What is required ->
Copy out every line of the listing below that contains the string "plus", treating uppercase and lowercase as different.

─── Information shown ───

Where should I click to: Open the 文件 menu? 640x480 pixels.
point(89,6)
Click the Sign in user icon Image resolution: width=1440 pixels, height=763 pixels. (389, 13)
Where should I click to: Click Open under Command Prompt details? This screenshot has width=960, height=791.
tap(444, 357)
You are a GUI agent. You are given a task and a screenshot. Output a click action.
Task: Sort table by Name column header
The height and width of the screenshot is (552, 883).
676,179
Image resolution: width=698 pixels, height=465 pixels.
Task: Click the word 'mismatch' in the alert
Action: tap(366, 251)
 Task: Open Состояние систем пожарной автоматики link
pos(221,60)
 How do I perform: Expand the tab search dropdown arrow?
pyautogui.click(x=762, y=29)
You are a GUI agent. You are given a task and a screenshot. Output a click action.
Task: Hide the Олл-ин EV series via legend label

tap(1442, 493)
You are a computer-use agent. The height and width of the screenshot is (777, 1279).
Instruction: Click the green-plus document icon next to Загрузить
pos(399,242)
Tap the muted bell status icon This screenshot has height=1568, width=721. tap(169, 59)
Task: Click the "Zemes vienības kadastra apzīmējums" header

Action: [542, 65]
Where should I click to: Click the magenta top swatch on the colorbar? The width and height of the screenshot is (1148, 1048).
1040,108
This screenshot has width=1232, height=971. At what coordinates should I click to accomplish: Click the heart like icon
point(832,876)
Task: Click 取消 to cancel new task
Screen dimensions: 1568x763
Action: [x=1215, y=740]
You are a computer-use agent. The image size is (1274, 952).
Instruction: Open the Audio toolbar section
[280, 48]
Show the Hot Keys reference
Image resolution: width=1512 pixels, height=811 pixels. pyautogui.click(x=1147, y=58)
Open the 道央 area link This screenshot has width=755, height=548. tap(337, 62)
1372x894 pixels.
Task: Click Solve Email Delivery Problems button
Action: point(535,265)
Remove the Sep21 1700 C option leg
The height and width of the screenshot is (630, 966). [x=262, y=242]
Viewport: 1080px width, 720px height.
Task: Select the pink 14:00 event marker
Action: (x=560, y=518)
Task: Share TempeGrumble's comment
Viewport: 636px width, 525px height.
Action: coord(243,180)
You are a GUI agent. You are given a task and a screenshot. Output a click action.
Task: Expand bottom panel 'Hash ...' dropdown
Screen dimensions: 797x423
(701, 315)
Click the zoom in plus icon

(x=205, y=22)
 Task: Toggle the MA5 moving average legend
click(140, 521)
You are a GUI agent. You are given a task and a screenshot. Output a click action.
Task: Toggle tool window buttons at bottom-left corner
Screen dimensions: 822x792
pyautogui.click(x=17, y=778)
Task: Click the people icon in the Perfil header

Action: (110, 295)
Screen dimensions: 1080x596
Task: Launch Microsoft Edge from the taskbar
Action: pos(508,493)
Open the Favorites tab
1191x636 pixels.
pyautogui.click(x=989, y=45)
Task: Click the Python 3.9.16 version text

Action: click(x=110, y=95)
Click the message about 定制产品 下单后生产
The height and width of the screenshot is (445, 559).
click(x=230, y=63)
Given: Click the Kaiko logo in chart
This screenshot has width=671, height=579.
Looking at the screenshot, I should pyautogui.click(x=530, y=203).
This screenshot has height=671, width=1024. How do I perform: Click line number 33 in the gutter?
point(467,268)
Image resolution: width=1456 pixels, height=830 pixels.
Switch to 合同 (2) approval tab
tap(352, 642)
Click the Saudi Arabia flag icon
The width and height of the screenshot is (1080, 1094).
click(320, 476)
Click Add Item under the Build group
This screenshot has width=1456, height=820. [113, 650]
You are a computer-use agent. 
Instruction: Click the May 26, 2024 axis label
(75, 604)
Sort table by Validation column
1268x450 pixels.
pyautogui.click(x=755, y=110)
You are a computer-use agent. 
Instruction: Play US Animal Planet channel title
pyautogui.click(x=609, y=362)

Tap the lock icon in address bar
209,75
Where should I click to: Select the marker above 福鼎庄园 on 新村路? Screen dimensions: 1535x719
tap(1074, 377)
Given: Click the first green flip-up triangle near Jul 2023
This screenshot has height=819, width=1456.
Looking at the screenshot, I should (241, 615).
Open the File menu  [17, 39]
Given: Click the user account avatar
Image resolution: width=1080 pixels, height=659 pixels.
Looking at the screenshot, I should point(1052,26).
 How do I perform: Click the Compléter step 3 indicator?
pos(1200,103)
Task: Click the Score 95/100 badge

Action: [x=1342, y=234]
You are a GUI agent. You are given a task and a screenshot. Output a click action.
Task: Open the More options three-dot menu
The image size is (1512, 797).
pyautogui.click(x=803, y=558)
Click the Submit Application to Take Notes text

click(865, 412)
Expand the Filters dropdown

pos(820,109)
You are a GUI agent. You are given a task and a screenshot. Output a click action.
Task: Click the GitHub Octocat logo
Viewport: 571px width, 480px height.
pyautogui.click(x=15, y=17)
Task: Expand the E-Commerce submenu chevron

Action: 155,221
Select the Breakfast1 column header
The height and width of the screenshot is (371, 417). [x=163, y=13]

───

Full output ->
Instruction: Click the green-plus document icon next to Загрузить
Click the zoom in plus icon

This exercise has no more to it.